Elevance Health will receive higher Medicare Advantage star ratings for 2024 after federal regulators agreed to take another look at the company's scores.
Elevance, which manages Blue Cross Blue Shield plans in 14 states, will receive an additional $190 million after the Centers for Medicare and Medicaid Services agreed to revise four of its contract scores, according to a Securities and Exchange Commission filing Monday.
The company estimated that 49% of its Medicare Advantage membership will be enrolled in plans rated at least four out of five stars, an improvement from the 34% it reported when the ratings were issued in October. Insurers receive the maximum bonus for reaching at least four stars in the federal quality ratings program, which they rely on to subsidize zero-premium plans and generous supplemental benefits.
Related: Elevance sues over Medicare Advantage star ratings
Elevance declined to comment on why CMS recalculated its scores, referring Modern Healthcare to its SEC filing.
CMS did not immediately respond to interview requests.
Over the past few years, CMS has taken a more critical look at the federal quality ratings program and implemented several changes that make it harder for plans to reach the coveted four-star threshold. The changes come as federal payments to the program continue to increase, with CMS' star bonuses ballooning nearly 30% to about $12.8 billion in 2023, according to KFF.

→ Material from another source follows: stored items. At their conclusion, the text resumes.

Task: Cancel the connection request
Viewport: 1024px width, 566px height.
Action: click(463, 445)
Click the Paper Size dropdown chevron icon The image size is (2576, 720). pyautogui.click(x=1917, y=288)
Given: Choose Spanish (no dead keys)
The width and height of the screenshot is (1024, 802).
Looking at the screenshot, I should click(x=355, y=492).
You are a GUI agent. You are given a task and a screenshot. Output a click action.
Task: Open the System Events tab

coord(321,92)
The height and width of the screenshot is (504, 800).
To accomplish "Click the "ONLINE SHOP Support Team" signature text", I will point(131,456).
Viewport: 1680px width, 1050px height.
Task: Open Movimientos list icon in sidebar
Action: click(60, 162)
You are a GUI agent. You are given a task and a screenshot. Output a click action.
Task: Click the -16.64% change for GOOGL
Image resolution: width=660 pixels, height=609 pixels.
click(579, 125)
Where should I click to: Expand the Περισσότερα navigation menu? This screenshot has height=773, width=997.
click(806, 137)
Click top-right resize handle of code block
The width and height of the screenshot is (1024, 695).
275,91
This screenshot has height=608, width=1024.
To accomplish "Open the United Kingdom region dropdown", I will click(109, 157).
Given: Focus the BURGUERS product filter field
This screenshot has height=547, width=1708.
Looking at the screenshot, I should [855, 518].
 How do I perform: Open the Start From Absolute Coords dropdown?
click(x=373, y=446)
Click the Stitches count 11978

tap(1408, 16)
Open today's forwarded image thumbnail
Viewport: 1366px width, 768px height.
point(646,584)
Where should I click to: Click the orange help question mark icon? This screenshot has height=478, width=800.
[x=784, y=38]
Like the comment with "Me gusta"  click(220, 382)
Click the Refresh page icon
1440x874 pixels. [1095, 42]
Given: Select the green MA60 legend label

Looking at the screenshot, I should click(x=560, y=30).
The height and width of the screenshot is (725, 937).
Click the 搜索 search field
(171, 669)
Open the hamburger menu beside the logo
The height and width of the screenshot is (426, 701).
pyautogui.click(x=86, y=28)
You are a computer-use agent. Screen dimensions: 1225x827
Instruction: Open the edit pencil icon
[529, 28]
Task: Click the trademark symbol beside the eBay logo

For the current plan year, 42% of Medicare Advantage plans achieved at least four stars, down from 51% in 2023, CMS reported in October. Elevance faced the steepest decline in scores among large insurers. In addition to the loss of quality bonus payments, federal regulators will bar the company from expanding one of its contracts in 2025 because of low star rating scores. Before the new ratings review, the company said the drop equated to a $500 million loss in revenue.
The insurer sued CMS in December, alleging regulators' changes to the program did not follow appropriate statutory procedures and that agency's "secret shopper program" was flawed. In the complaint, Elevance alleged that a CMS secret shopper incorrectly reported that the insurer failed to make connections to an appropriate representative, which led to a $190 million loss in bonus payments. The company called for regulators to undo technical changes to the program, recalculate scores and reissue bonus payments.
SCAN Health Plan, which sells Medicare Advantage plans in five states, also sued CMS in December over its star ratings scores, and made similar allegations. SCAN did not immediately respond to an interview request about the status of its lawsuit and whether CMS agreed to revise its scores.